__Provided material__
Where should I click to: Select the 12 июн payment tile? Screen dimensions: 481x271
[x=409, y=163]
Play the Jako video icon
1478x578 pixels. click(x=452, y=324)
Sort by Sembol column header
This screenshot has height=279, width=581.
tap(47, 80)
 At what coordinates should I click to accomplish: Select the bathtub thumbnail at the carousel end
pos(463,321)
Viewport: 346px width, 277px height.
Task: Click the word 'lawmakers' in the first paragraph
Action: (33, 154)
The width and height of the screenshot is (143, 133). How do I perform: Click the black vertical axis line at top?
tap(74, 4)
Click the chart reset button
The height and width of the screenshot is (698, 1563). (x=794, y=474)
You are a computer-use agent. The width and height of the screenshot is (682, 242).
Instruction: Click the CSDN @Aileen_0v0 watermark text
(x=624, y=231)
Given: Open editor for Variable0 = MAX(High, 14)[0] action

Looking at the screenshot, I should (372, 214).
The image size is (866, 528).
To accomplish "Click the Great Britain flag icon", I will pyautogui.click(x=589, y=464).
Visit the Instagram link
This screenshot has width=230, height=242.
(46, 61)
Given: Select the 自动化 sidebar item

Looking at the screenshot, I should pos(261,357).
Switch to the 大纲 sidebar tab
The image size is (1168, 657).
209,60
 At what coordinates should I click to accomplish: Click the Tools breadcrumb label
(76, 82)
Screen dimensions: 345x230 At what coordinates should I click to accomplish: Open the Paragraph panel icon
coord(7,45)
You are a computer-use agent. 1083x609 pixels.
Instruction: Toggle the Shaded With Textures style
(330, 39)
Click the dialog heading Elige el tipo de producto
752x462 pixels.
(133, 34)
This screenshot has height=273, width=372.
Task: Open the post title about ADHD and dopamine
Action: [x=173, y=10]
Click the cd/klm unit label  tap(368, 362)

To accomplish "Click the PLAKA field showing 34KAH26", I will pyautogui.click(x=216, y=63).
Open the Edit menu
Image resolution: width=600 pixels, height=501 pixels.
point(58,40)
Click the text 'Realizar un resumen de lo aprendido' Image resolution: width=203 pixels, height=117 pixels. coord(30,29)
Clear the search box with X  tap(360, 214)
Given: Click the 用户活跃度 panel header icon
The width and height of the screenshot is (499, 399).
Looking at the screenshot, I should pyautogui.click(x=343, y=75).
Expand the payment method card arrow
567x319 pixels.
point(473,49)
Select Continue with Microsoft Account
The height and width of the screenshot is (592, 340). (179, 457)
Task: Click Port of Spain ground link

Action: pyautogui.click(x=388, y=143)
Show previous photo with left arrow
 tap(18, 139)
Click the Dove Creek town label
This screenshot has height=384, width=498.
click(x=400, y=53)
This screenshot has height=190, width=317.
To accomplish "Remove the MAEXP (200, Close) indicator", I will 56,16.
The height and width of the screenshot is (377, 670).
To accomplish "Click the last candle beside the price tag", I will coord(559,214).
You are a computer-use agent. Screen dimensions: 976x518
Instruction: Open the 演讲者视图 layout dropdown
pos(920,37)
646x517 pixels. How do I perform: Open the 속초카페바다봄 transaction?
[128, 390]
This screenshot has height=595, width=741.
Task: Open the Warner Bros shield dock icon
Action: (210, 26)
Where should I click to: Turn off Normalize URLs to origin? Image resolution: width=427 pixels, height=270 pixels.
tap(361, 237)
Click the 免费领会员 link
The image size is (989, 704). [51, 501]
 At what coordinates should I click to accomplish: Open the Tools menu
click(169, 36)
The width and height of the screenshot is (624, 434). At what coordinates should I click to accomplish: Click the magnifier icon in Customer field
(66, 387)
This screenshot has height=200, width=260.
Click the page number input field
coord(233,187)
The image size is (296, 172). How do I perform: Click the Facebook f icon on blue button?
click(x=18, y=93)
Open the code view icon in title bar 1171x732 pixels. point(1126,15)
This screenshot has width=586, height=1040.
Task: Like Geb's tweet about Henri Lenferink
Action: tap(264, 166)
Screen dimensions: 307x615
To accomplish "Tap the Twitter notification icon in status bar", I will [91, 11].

__Problem__
Your task is to copy each line of the listing that holds the word "computer".

__Response to this exercise__
You are a computer-use agent. The width and height of the screenshot is (682, 242).
You are a computer-use agent. 1083x609 pixels.
You are a computer-use agent. Screen dimensions: 976x518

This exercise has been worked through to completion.